:: ACTION ITEM ::
Copy each line of the entries below that contains the string "computer".

[Dataset items]
-------

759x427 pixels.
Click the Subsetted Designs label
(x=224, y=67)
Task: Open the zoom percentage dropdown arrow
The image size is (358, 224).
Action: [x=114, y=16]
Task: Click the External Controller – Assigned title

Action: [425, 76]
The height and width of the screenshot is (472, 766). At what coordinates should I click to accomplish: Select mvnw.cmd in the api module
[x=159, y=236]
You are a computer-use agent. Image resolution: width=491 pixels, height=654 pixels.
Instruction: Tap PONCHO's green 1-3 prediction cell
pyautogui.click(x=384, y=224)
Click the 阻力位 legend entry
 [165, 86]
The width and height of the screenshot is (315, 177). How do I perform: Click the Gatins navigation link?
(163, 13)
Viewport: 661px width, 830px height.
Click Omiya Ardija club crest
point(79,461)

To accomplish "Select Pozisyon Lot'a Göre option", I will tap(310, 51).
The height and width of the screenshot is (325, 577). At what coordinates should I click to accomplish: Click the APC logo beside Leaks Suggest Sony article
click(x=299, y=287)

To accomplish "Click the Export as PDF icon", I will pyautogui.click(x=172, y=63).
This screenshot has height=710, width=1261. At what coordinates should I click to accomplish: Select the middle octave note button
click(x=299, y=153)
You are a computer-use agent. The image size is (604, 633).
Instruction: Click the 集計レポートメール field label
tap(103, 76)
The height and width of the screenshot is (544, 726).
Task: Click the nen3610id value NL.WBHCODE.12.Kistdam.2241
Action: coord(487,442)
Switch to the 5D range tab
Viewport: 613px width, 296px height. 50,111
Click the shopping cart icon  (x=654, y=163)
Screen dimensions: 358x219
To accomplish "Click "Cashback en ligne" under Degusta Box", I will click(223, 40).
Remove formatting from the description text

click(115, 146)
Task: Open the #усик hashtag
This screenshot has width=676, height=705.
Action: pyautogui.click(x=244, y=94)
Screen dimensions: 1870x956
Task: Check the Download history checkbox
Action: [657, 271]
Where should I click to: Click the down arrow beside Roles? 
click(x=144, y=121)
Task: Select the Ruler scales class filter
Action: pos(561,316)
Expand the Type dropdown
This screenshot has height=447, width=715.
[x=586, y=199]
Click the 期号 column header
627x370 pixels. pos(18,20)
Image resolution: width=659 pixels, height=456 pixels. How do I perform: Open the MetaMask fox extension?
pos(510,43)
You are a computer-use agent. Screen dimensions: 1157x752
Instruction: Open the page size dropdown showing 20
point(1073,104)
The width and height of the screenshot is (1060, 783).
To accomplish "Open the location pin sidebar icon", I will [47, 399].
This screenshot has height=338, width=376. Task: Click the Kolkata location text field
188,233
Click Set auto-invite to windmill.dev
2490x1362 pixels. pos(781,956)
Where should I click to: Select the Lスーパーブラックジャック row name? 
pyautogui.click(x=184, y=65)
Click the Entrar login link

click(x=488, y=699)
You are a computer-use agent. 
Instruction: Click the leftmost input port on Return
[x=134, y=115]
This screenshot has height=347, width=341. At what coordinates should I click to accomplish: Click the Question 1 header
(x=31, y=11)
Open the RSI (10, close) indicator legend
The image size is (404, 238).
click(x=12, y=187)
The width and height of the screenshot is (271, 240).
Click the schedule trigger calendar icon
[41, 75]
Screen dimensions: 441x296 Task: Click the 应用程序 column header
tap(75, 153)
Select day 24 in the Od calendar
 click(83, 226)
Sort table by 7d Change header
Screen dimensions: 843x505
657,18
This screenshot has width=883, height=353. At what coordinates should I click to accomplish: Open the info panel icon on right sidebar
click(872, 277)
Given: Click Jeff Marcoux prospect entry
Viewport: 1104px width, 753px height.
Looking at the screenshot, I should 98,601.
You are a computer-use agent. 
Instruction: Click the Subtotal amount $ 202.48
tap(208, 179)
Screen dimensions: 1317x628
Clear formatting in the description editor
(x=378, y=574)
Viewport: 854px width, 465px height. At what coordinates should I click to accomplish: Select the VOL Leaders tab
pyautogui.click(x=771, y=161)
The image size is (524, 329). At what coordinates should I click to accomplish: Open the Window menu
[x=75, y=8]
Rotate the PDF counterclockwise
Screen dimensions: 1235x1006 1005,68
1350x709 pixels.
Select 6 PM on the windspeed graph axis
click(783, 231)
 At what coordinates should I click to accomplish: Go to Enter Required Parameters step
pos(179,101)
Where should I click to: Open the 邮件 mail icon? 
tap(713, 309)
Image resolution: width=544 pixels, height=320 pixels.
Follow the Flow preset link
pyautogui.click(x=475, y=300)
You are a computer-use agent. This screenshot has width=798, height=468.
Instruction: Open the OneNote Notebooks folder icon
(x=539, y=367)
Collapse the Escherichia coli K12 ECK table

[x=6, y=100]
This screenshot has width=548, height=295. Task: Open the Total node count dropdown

-------

:: TASK SOLUTION ::
You are a computer-use agent. Image resolution: width=491 pixels, height=654 pixels.
You are a computer-use agent. The image size is (604, 633).
You are a computer-use agent. Screen dimensions: 1157x752
You are a computer-use agent. 
You are a computer-use agent. 
You are a computer-use agent. This screenshot has width=798, height=468.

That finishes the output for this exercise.